PROBLEM
Please retype only the lines below that run from the one containing "The height and" through the last line, both included, without altering a word.

DATA EXTRACTS
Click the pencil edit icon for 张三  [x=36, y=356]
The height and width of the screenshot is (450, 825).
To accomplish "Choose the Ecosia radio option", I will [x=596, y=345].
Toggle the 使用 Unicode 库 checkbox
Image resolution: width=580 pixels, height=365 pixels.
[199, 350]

OUTPUT OF THE TASK
The height and width of the screenshot is (450, 825).
To accomplish "Choose the Ecosia radio option", I will [x=596, y=345].
Toggle the 使用 Unicode 库 checkbox
Image resolution: width=580 pixels, height=365 pixels.
[199, 350]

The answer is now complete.